The next important point in the course of graphic design is the year 1964, when the First things first Manifesto was published. This was a call to a different form of graphic design criticizing the non-value design. "We, the undersigned, are graphic designers, photographers and students who have been brought up in a world in which the techniques and apparatus of advertising have persistently been presented to us as the most lucrative, effective and desirable means of using our talents. We have been bombarded with publications devoted to this belief, applauding the work of those who have flogged their skill and imagination to sell such things as cat food, stomach powders, detergent, hair restorer, striped toothpaste, aftershave lotion, before shave lotion, slimming diets, fattening diets, deodorants, fizzy water, cigarettes, roll-ons, pull-ons and slip-ons. We are proposing a reversal of priorities in favour of the more useful and more lasting forms of communication. We hope that our society will tire of gimmick merchants, status salesmen and hidden persuaders, and that the prior call on our skills will be for worthwhile purposes. With this in mind we propose to share our experience and opinions, and to make them available to colleagues, students and others who may be interested."

This influenced a new generation of graphic designers and contributed to the founding of several publications such as Emigré magazine.

Another notable designer of the latter 20th century is Milton Glaser. Over the course of his long career, his creations have tended to change from hard-edged Pop and psychedelic designs to a softer, more expressionistic or naturalistic style. Glaser's work includes the creation of many posters, notably the iconic Bob Dylan silhouette (1966); book and record covers; book illustrations; type; corporate logos; interiors; and architectural projects. One of his most famous designs is the 1976 "I Love New York " logo.

In the last decade of the 20th century, technology played an important role, but this time it was the computer, and at first it was largely a step backwards. Zuzana Licko worked very early using computers for layout, in the days when computer memory was measured in kilobytes and typefaces were created using dots rather than lines. Together with her husband Rudy VanderLans they founded the pioneering Emigré magazine and the Emigré type foundry. They played with the extraordinary limitations of computers as something which, in itself, could provide creative freedom. Emigré magazine became the bible for digital design as the technology rapidly advanced to the point where the advantages outweighed the disadvantages.
◆ ◆ ◆ ◆ ◆ ◆ ◆
COMPLETE THE FOLLOWING:
- a) According to the graphic design history text, who founded Emigré magazine together with Zuzana Licko?
- b) Continue the graphic design history text from the point where it ends.

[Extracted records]
◆ ◆ ◆ ◆ ◆ ◆ ◆
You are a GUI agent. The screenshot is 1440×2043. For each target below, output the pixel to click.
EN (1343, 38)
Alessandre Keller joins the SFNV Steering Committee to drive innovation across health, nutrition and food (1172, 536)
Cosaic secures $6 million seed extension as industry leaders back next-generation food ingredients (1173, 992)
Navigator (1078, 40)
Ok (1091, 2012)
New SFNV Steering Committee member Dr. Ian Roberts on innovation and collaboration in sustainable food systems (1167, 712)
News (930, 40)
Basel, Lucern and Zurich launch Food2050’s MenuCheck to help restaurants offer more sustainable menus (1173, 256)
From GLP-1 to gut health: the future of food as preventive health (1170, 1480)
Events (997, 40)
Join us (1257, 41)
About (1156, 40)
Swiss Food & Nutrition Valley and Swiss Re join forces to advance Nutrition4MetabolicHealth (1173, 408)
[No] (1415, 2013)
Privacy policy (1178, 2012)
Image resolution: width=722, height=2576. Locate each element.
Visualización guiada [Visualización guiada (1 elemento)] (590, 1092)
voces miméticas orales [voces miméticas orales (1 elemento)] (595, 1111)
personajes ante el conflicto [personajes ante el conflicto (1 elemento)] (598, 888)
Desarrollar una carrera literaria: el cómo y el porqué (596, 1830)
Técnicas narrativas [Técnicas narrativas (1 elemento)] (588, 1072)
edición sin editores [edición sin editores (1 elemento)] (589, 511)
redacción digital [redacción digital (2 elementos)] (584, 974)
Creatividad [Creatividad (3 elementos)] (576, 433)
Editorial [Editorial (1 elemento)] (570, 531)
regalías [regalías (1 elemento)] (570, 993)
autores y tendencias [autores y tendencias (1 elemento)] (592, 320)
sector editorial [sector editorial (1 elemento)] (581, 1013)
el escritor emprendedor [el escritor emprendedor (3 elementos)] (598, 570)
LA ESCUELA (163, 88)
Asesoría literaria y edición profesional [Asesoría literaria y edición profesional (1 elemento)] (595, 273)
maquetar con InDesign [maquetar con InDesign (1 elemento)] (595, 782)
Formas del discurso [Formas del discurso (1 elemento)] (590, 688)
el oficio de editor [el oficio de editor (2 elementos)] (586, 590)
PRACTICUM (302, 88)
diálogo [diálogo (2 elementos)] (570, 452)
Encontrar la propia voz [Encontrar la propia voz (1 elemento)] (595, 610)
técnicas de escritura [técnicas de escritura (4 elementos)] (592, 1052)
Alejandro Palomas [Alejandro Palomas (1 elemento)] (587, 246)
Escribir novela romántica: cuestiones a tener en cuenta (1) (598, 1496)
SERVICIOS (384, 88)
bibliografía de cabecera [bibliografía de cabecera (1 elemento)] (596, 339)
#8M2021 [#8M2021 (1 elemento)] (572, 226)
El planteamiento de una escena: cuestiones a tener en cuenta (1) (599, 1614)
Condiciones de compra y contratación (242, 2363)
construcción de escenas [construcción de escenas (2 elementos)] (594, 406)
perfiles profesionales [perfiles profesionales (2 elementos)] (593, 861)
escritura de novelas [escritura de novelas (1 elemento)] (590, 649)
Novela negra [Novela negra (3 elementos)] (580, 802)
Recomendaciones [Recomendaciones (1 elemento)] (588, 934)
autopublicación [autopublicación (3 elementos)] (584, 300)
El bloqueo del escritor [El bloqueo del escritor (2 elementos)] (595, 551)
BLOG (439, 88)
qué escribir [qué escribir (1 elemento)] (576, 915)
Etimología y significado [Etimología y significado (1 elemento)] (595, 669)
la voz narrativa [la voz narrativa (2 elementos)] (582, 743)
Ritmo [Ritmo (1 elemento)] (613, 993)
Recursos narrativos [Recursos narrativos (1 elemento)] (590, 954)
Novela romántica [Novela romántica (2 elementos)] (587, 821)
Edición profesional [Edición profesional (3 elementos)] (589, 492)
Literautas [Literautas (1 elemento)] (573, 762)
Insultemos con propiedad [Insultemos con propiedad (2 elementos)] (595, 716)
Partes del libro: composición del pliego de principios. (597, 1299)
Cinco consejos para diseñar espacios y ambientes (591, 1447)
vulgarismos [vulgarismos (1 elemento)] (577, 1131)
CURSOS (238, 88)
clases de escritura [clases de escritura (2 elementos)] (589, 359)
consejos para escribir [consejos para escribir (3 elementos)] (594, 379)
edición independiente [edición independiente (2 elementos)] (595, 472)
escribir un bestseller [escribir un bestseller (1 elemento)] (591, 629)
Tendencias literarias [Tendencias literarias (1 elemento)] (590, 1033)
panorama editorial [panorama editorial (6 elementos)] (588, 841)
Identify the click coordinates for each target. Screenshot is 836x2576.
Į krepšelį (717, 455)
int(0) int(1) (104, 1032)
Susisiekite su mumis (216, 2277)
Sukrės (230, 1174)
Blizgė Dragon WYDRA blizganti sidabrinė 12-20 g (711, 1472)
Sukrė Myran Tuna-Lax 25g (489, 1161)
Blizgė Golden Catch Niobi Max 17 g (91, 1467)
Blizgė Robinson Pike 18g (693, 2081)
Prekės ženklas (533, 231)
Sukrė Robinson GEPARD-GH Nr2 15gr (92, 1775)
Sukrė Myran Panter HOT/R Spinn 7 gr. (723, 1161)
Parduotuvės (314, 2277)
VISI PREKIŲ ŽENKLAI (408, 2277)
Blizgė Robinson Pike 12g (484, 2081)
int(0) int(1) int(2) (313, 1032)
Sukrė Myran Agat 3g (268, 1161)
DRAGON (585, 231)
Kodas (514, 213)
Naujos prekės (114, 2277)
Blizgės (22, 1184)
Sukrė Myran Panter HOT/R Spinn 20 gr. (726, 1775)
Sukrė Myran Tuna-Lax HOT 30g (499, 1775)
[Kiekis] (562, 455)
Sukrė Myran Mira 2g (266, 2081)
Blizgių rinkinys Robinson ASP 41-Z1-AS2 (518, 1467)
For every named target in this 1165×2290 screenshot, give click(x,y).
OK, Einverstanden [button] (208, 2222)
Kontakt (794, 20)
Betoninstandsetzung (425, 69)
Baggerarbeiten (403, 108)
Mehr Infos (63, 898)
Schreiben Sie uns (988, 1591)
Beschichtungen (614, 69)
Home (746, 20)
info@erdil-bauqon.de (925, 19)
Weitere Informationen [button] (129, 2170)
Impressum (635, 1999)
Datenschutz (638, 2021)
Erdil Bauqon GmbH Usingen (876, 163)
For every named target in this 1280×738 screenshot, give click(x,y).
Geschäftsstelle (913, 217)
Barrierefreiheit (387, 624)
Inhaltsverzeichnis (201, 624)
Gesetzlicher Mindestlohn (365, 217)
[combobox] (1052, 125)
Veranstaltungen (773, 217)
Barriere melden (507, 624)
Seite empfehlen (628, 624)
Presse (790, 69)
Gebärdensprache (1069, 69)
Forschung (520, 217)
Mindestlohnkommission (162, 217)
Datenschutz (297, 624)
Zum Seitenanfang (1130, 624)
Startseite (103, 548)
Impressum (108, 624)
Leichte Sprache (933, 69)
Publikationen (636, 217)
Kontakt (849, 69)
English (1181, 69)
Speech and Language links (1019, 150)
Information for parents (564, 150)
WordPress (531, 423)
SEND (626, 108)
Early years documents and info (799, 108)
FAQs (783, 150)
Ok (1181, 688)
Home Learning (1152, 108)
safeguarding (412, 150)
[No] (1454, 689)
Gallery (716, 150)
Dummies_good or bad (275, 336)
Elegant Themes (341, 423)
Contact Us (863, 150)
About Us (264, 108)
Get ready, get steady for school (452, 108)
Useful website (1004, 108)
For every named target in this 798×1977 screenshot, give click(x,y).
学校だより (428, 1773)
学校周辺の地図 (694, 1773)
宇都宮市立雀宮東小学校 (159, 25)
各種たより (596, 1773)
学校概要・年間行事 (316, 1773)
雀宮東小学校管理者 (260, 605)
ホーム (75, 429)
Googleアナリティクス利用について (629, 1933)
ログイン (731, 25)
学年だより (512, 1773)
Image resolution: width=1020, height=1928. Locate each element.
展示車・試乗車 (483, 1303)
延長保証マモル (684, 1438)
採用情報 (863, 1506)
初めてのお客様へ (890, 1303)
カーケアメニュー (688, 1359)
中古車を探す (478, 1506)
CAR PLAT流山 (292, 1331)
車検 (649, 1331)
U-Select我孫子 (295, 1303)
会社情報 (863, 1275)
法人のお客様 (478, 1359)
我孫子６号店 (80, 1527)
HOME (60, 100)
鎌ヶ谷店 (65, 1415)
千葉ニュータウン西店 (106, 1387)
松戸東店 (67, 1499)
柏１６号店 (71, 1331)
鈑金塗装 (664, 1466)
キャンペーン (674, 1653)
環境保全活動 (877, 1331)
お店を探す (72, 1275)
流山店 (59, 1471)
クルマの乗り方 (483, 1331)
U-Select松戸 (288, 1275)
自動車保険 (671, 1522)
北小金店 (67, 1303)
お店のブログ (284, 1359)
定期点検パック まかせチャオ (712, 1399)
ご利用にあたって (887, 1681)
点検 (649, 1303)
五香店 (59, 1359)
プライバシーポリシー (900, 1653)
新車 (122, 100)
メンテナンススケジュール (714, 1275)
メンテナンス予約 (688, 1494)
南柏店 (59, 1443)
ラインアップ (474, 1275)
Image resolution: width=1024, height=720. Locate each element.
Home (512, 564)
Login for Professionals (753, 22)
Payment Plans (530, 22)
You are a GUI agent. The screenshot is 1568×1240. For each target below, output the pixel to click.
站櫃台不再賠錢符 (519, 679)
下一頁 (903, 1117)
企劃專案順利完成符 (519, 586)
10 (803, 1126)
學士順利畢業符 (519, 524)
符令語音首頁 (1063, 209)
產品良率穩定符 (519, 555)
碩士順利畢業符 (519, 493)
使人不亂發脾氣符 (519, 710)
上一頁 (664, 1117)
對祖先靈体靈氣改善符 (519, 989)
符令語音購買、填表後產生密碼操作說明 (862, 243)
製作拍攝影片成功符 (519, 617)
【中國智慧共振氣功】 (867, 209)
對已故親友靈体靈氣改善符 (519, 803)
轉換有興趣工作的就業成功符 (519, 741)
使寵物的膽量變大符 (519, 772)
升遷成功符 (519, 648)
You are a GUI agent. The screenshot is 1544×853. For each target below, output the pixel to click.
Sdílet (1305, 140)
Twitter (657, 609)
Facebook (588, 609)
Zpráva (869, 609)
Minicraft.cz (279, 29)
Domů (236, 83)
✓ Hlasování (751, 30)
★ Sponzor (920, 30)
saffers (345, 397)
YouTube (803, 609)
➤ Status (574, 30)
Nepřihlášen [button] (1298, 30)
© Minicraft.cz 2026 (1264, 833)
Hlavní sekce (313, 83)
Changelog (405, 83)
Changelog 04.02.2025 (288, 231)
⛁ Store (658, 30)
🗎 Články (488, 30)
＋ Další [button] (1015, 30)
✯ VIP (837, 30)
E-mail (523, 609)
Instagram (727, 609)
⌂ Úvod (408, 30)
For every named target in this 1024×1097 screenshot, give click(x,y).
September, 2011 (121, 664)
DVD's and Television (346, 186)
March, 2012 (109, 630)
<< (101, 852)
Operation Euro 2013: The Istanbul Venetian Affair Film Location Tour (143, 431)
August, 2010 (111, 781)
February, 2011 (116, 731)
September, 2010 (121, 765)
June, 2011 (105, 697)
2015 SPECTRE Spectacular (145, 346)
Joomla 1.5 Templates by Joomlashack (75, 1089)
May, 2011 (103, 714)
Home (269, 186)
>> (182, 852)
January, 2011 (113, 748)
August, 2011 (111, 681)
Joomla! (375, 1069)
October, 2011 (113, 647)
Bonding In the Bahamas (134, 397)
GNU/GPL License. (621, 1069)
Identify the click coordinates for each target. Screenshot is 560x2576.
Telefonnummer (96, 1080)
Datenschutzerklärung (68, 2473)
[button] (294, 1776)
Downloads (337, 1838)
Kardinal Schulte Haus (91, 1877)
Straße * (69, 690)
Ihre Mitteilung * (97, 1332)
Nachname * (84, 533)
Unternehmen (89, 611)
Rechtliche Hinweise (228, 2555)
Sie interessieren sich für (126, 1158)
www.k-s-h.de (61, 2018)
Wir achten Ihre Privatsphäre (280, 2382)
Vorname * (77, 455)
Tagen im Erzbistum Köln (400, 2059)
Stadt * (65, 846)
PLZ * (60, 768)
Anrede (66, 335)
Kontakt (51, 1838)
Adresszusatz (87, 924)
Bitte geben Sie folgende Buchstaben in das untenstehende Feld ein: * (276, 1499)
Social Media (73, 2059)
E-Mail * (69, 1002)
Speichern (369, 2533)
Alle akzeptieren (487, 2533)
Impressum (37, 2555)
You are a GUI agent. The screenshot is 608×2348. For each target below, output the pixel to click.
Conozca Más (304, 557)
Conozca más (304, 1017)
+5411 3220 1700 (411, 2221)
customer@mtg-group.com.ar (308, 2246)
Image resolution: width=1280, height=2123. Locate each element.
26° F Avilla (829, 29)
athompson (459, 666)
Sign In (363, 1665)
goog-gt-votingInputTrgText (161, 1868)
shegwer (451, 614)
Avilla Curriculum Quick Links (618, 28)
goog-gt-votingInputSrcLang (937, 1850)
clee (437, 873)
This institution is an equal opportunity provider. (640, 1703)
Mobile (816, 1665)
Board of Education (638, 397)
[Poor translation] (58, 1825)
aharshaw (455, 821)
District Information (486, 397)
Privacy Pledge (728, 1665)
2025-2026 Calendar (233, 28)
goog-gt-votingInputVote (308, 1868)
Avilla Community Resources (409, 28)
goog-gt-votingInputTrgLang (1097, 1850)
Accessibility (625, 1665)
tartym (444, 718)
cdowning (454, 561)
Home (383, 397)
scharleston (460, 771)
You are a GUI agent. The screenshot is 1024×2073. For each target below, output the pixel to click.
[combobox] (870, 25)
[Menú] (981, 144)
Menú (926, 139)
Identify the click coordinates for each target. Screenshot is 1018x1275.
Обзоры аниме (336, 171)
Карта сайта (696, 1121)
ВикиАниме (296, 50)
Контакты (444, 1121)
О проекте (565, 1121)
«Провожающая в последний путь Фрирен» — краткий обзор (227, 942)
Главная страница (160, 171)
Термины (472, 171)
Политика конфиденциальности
◆ ◆ ◆ ◆ ◆ ◆ ◆
PER-TASK OUTPUTS:
- a) Her husband, Rudy VanderLans.

- b)
David Carson is, in a sense, the culmination of the movement against the restrictiveness of modern design - some of his designs for Raygun magazine are intentionally illegible, designed to be visual rather than literary experiences. He began his career working with paste-ups in the traditional manner, but moved to computers quickly when he saw what they had become capable of.

Modern graphic design has evolved into a profession that is conducted almost entirely on computers. Using modern hardware systems and powerful software the graphic design of the 21th century has virtually no limit. Powerful tools include Adobe InDesign, Photoshop, Illustrator, and PageMaker, QuarkXPress, Macromedia Freehand and Fireworks, Paint Shop Pro, CorelDraw; powerful 3d design tools like 3ds Max, Maya Unlimited and many other software programmes lead to the creation of new astonishing designs.

However, this doesn't mean that everyone who uses such a programme becomes suddenly a designer or creates quality designs. There are a lot of people that rely more on the skills provided by the software rather than on their own creativity and talent. To be a good designer you have to have certain artistic skills, as well as a knowledge of the tools to transform your ideas into facts. To be a good designer you have to be talented, you have to have that "artistic seed" planted in your head that will allow you to have the vision needed for such a profession.

Whether you're marketing your product, promoting your brand, or pursuing any other business matters, a professional design is crucial to the effective presentation of your message.